When cleaning Sunbrella fabrics, it is important to observe the following:
Always use a natural soap. Never detergent
Water should be cold to lukewarm. Never more than 100 degrees.
Air dry only. Never apply heat to Sunbrella fabrics.
If you are cleaning Sunbrella while still on a frame or on a boat, follow these simple steps:
Brush off loose dirt.
Prepare a cleaning mixture of water and mild, natural soap (no detergents).
Use a soft bristle brush to clean. Allow soap to soak in.
If stubborn stains persist, you can use a diluted chlorine bleach/soap mixture for spot cleaning of mildew, roof run-off and other similar stains.
Prepare a special cleaning mixture:
Four ounces (half cup) of chlorine bleach.
Two ounces (one-fourth cup) of natural soap.
One gallon of water.
Clean with soft bristle brush.
Allow mixture to soak for up to 20 minutes.
Air dry. Repeat if necessary.
If an awning or boat cover is suitable in size for a washing machine, these steps should be followed:
Use only natural soaps. No detergent. Wash and rinse in cold water. Air dry. Never put Sunbrella fabrics in your dryer
Re-treating the fabric
As part of the finishing process, Sunbrella fabrics are treated with a fluorocarbon finish, which enhances water repellency. This finish is designed to last for several years, but must be replenished after a thorough cleaning. Based on test results, Glen Raven recommends 303 High Tech Fabric Guard™ as the preferred re-treatment product for Sunbrella fabrics. Fabrics should be retreated after thorough cleaning or after five years of use.
Applying 303 High Tech Fabric Guard™ 303 should be applied to Sunbrella fabrics after each thorough cleaning, which typically removes the original fluorocarbon finish and reduces the fabric's water resistance.

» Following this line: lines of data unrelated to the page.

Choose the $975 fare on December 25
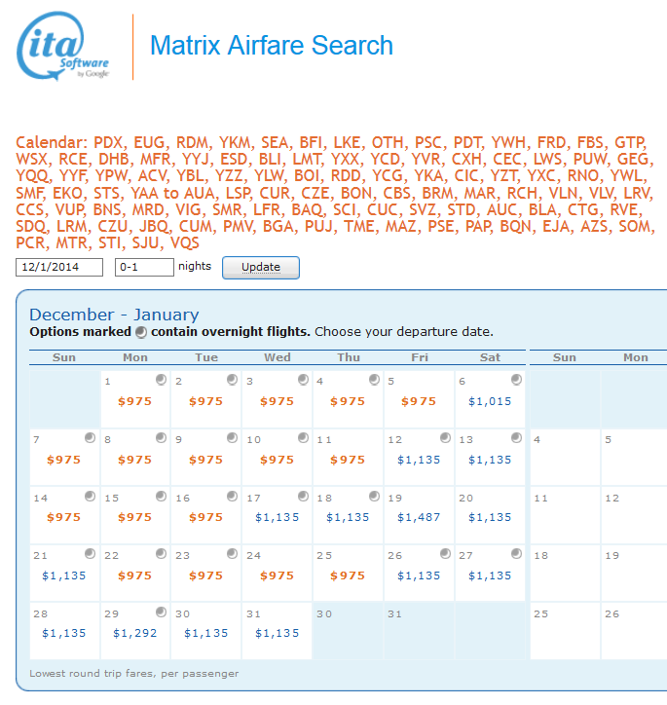The height and width of the screenshot is (705, 667). [348, 575]
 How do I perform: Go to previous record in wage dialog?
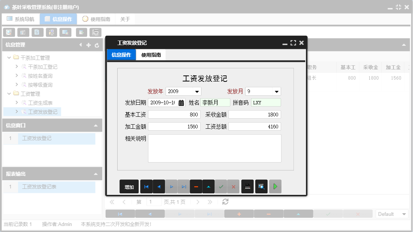click(159, 187)
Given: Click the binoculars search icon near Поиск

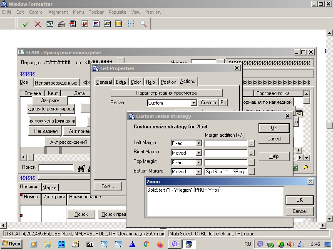Looking at the screenshot, I should [x=82, y=168].
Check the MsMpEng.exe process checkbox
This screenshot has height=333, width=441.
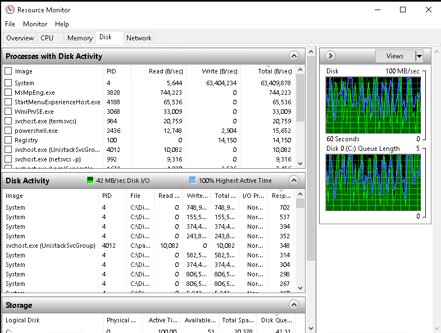pyautogui.click(x=8, y=93)
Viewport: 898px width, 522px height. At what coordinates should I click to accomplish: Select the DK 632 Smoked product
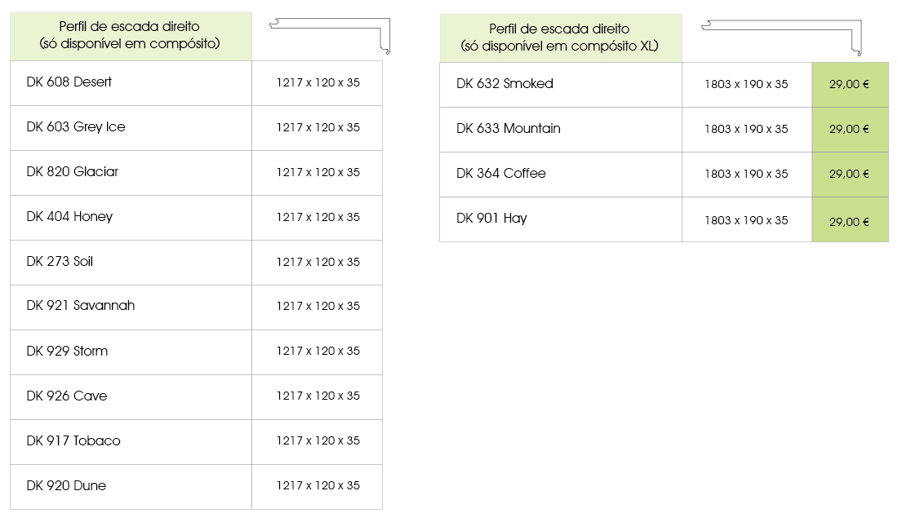click(x=505, y=84)
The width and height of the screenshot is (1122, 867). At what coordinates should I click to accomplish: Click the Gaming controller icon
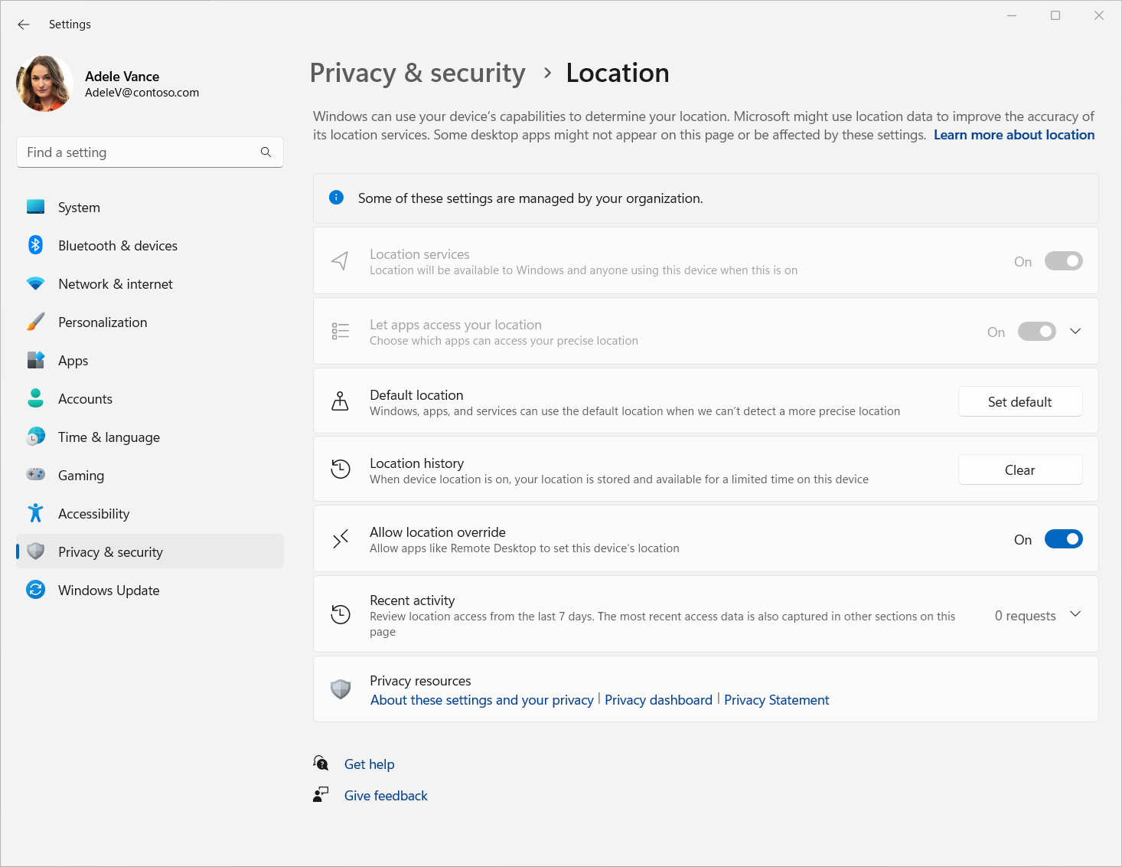pos(35,475)
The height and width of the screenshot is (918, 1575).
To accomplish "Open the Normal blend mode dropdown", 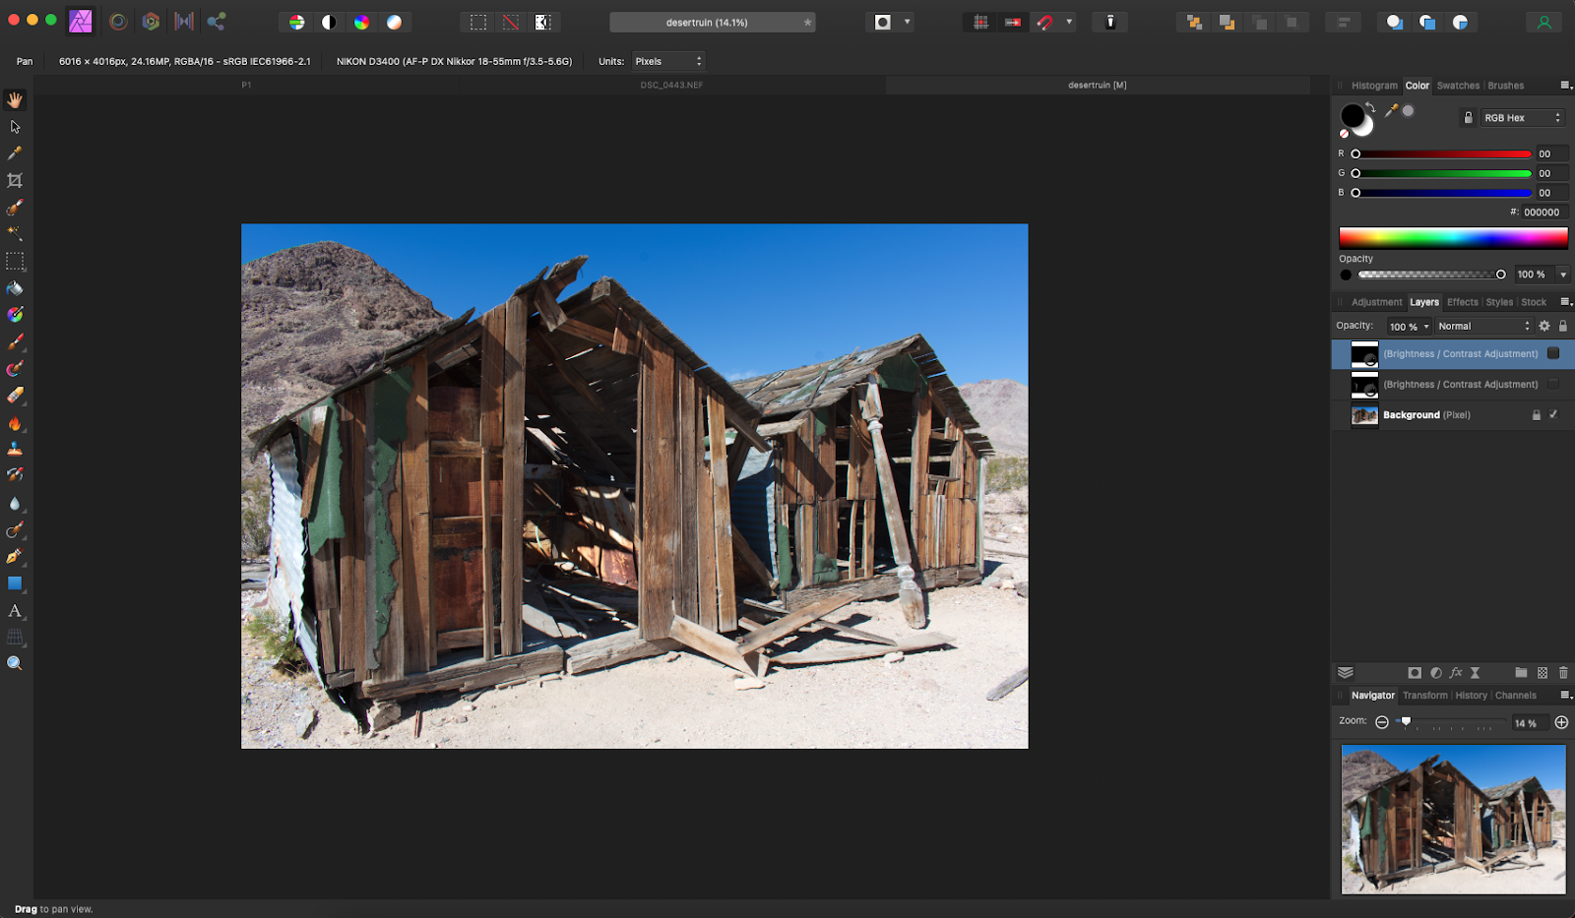I will tap(1483, 326).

After cleaning the fabric, allow it to air dry completely and then apply 303 in a thin, even coat. After allowing the first coat of 303 to air dry, apply a second thin, even coating of 303. Two light coatings are more effective in restoring fabric water resistance than a single heavy coating. The 15-ounce aerosol provides coverage of up to 50 square feet of lightweight fabric.